CAPTURING THE DYNAMICS OF PROTEIN SEQUENCE EVOLUTION THROUGH SITE-INDEPENDENT STRUCTURALLY CONSTRAINED PHYLOGENETIC MODELS

Abstract

Protein function arises from the large scaffold of residue interactions that position critical residues to stabilize the fold and to interact with substrates and other proteins or co-factors. Any accurate model of the evolution of protein sequences should therefore account for the selection pressures to preserve these supporting interactions. It is therefore surprising that the most commonly-used methods for resolving protein sequence phylogenies employ models of the evolutionary process that do not account for these residue-specific constraints. While structurally constrained models of protein evolution have existed for some time, their implementation has been based on complex models that attempt to take into account the effects of multiple substitutions in protein sequences and/or dependence amongst sites in the alignment. Here we propose an alternative approach. We formalize a simple structurally constrained amino acid model of protein evolution that maintains the common phylogenetic inference assumption that sites evolve independently of each other.
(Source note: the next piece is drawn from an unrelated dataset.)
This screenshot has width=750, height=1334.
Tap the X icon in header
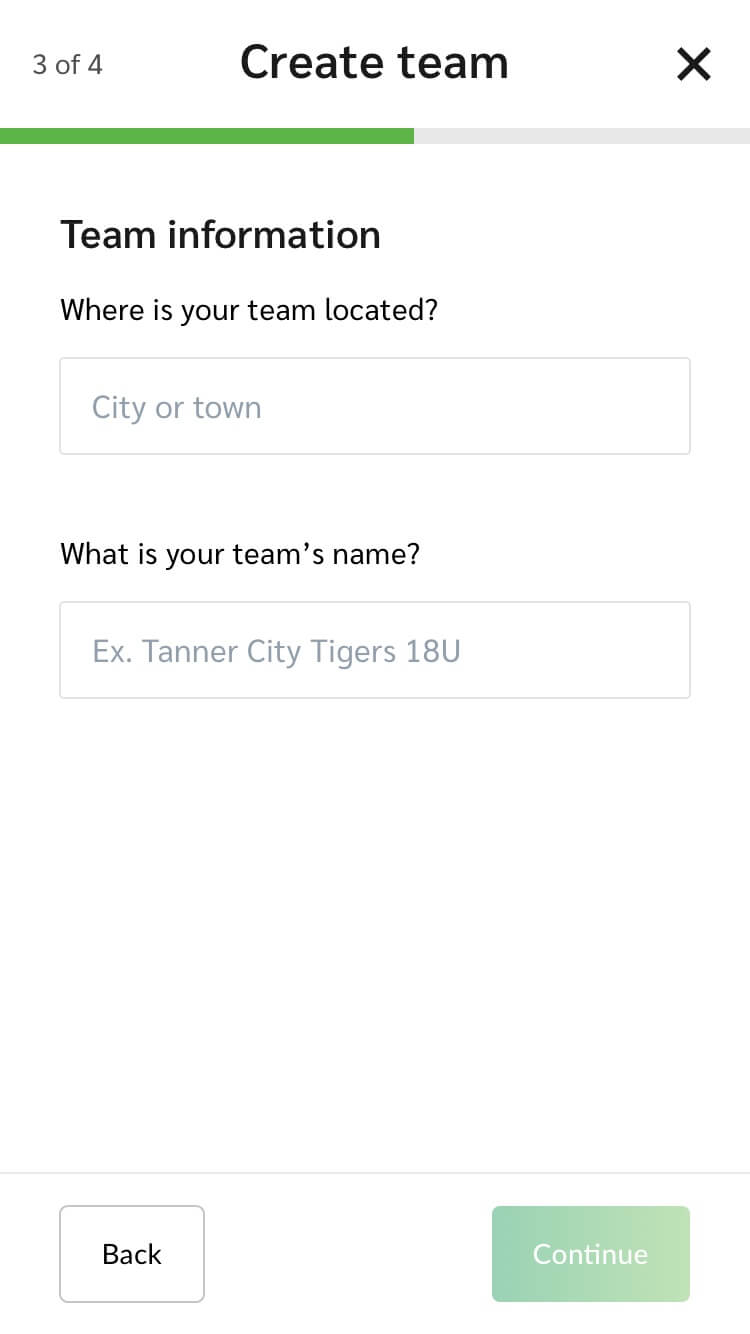pyautogui.click(x=693, y=65)
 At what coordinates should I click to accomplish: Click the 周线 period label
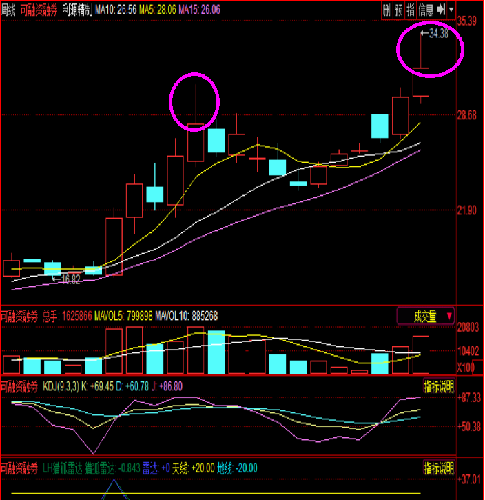click(8, 10)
Our independence energy model adjusts a standard substitution model, such as the Le and Gascuel matrix (LG), on a site-by-site basis in order to incorporate the structural constraint that is based on the change in free energy of folding that arises from introducing single point substitutions at a site in the wild-type protein sequence. We explore the properties of our structurally constrained model as well as two extensions aimed at more accurately incorporating structural constraints into our model and evaluate how well they fit the evolutionary dynamics of a set of protein families.